Pixel coordinate grounding data:
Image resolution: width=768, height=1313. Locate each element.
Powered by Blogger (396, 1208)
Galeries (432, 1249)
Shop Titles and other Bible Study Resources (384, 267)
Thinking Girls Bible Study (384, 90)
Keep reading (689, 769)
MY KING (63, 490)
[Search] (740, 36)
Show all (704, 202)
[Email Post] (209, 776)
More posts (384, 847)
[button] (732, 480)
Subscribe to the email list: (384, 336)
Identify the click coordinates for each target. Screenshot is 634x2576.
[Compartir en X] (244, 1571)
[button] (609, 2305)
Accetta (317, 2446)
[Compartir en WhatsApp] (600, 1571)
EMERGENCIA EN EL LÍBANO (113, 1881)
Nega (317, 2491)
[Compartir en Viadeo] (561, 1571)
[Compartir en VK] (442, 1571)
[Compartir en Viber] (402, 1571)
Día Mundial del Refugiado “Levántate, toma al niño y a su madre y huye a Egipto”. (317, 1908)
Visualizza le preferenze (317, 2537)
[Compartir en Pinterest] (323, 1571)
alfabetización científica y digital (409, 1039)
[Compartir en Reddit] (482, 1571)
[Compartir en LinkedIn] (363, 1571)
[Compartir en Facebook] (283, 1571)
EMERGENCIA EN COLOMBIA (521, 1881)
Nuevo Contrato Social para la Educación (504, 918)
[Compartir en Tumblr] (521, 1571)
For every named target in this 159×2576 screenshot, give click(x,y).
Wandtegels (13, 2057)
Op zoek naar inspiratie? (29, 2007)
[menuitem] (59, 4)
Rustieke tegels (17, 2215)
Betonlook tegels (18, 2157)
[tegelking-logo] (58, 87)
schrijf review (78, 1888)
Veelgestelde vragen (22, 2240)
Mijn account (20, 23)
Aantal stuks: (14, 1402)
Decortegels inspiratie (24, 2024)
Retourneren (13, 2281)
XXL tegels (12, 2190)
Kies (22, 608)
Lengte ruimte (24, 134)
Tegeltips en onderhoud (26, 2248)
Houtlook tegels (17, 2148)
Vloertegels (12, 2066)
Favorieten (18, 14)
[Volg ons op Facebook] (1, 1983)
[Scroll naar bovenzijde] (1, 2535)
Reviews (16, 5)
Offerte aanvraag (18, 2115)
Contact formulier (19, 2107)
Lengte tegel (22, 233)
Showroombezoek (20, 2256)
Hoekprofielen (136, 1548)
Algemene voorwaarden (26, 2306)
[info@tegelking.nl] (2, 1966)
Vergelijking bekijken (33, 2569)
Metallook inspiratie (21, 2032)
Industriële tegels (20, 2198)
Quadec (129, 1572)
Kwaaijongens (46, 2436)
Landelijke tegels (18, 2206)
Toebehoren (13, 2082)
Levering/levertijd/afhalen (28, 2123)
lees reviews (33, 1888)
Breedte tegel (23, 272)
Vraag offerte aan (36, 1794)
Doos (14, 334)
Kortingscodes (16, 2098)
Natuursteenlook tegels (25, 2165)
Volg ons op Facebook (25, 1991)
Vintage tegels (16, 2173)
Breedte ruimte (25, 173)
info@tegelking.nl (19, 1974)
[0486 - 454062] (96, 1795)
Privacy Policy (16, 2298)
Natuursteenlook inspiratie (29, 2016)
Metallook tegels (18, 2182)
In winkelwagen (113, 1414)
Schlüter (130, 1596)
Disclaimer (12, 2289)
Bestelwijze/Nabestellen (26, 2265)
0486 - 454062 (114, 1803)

The problem: From the records above, pull every line that carries the word "info".

Answer space:
[info@tegelking.nl] (2, 1966)
info@tegelking.nl (19, 1974)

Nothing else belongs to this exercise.